中東の砂漠/

    

2007年の12月の中旬、中東のドバイの砂漠に立っていた。人生で初の砂漠体験である。中東の砂漠の砂は、よく写真で見るようなサハラの砂漠の砂とは違っていて、少し赤茶色をしていた。それは海岸の砂よりも随分と細かく、風が吹く度に眼前で音もなく崩れ落ち、その姿を変えていった。


そもそも砂というのはそもそも厳密には特定の物質の概念ではない。それは岩石の破片の集合体であり、直径は2mm〜1/16mmまでのものをさす。岩石と粘土の中間を砂と呼ぶのだ。そして、砂とは岩石の破砕物中、流体によってもっとも移動させられやすい岩石の粒子のことを指すのだ。
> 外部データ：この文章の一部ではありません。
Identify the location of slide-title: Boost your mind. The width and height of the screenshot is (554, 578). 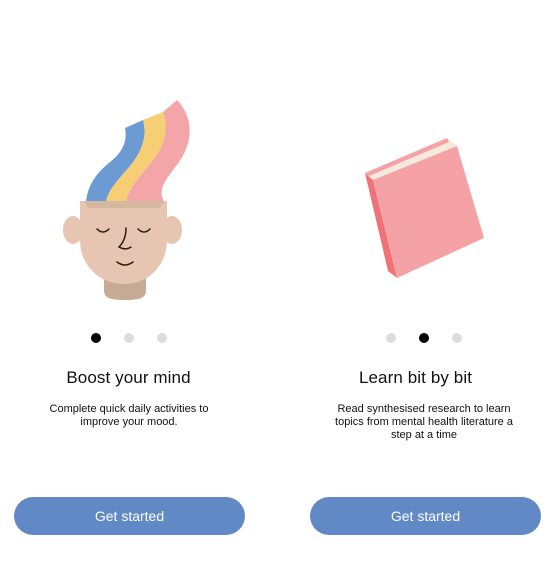
(128, 378).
これは阿部公房の「砂の女」からの抜粋したものだ。ドバイの砂漠を眺めながら、ふと、この小説のことを思い出していた。「砂の女」は砂漠に捕らえられ、そこからの逃亡を試み、失敗して再び捕らえられ、いつしかそれを受け入れる男の物語だった。つまるところ「砂の女」での砂漠は逃亡が可能なのもの、つまり縁(エッジ)を持つあくまで有限なものだった。だが、ここに広がる風景はそれとは異なっている。まさに世界の果てまでが砂なのだ。
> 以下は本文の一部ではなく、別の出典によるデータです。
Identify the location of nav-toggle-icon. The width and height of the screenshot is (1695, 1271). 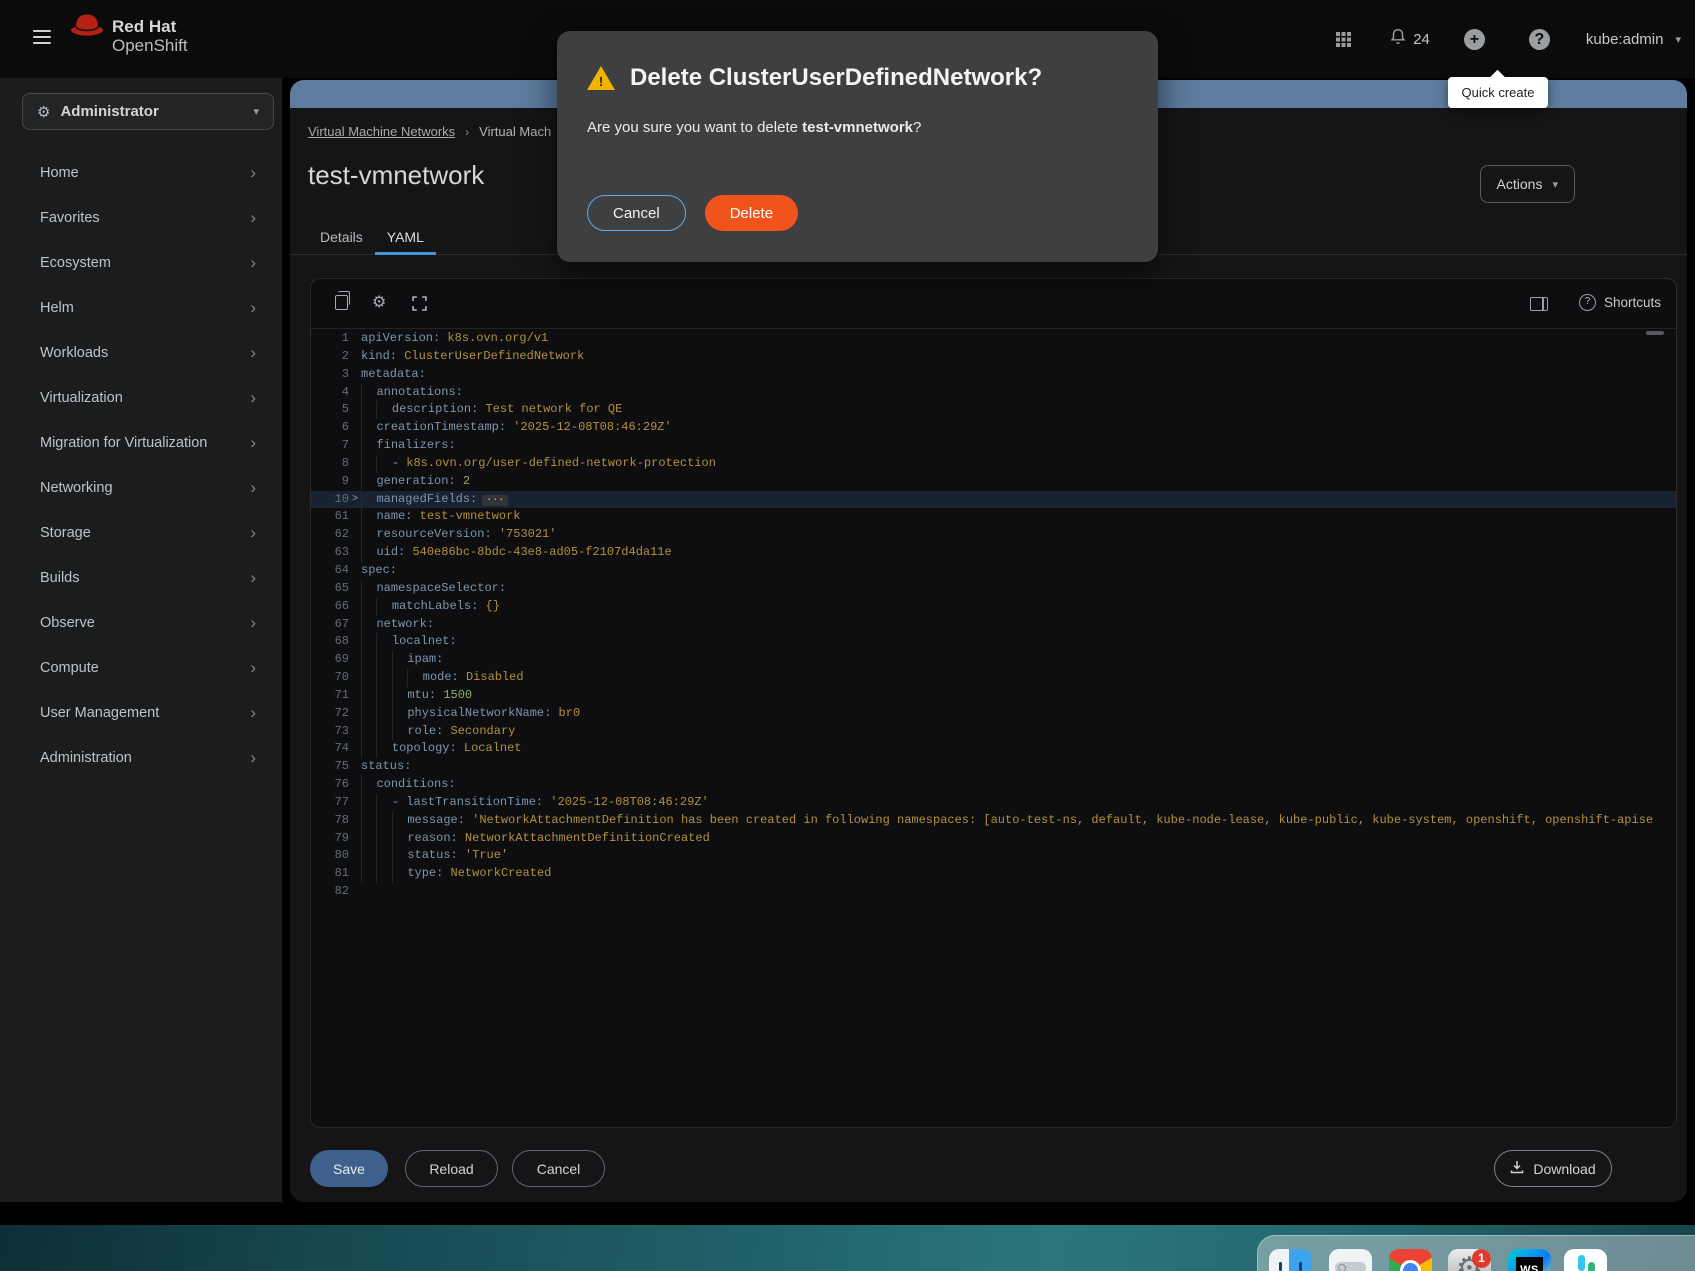
(42, 37).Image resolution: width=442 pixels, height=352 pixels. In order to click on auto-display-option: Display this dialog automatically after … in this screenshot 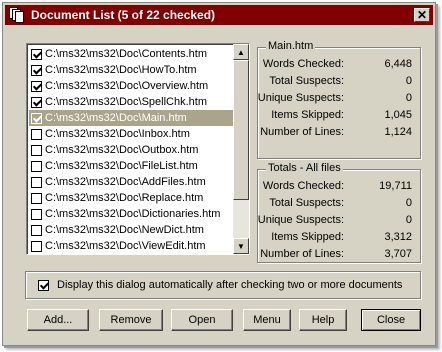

砂漠を体で感じるため、気球による砂漠のツアーに参加してみた。ここにある写真は全て気球から撮ったものだ。地上300mから見下ろす砂漠は地平線のかなたまで果てしなく広がっている。その全てが、風が吹くたびに崩れ、波うち、その姿を少しずつ変えていくのだ。
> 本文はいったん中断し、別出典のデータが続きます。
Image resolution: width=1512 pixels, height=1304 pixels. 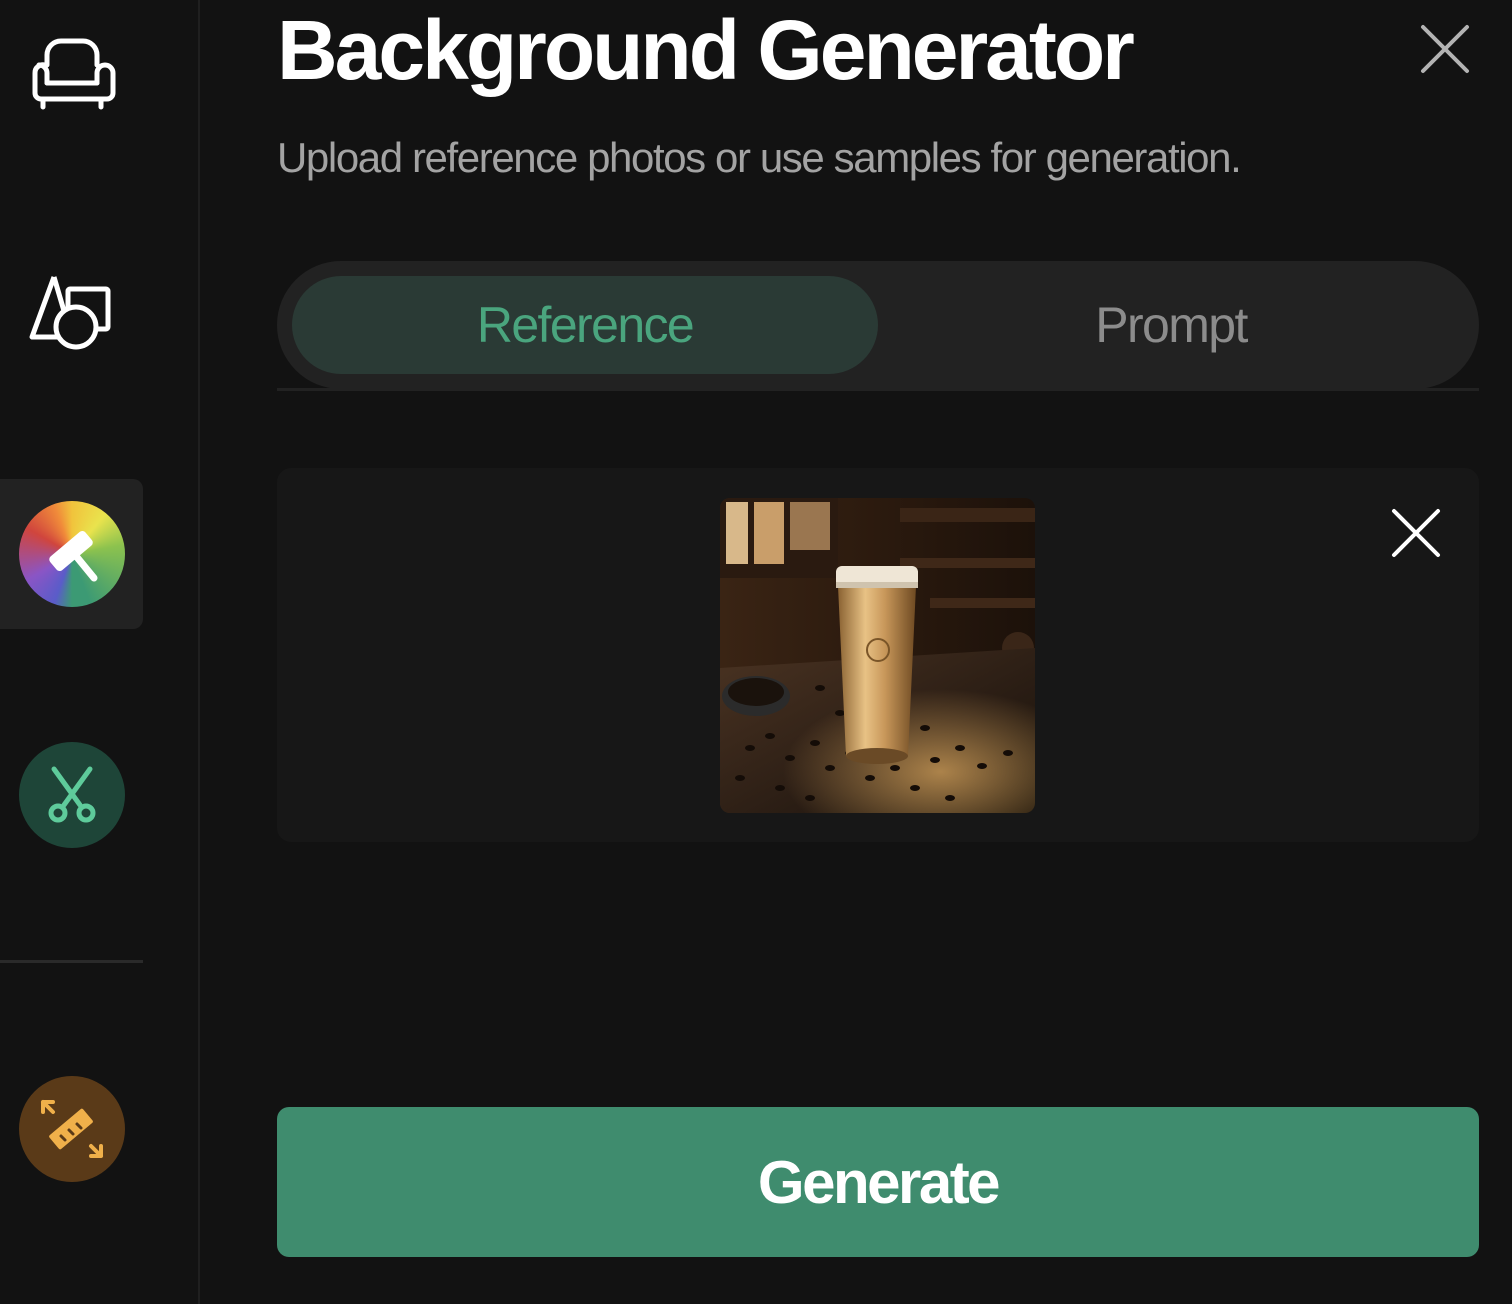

全てが流れ、移ろい、崩れ去っていく。そしてその全てがやがて砂に飲み込まれていく。そこでは人間は必然的に自らの無力さと有限性を自覚せざるを得ない。そしてそこで築かれる人の営みは、まさしく砂上の楼閣のごとくはかないものでしかありえない。ユダヤ教キリスト教イスラム教、いわゆる父性宗教的な一神教が全てこの砂漠の地から生まれたことはなかなか興味深い。全てを風化させ、飲み込んでいくような砂漠にあって自然崇拝/アニミズムはありえない。そこでは神は自らのうちにしか宿りえないのである。


圧倒的なまでに広がる砂漠を前に、頭では分かっていたつもりのそうした現実を体全体で学んだ気がした。得がたい体験であった。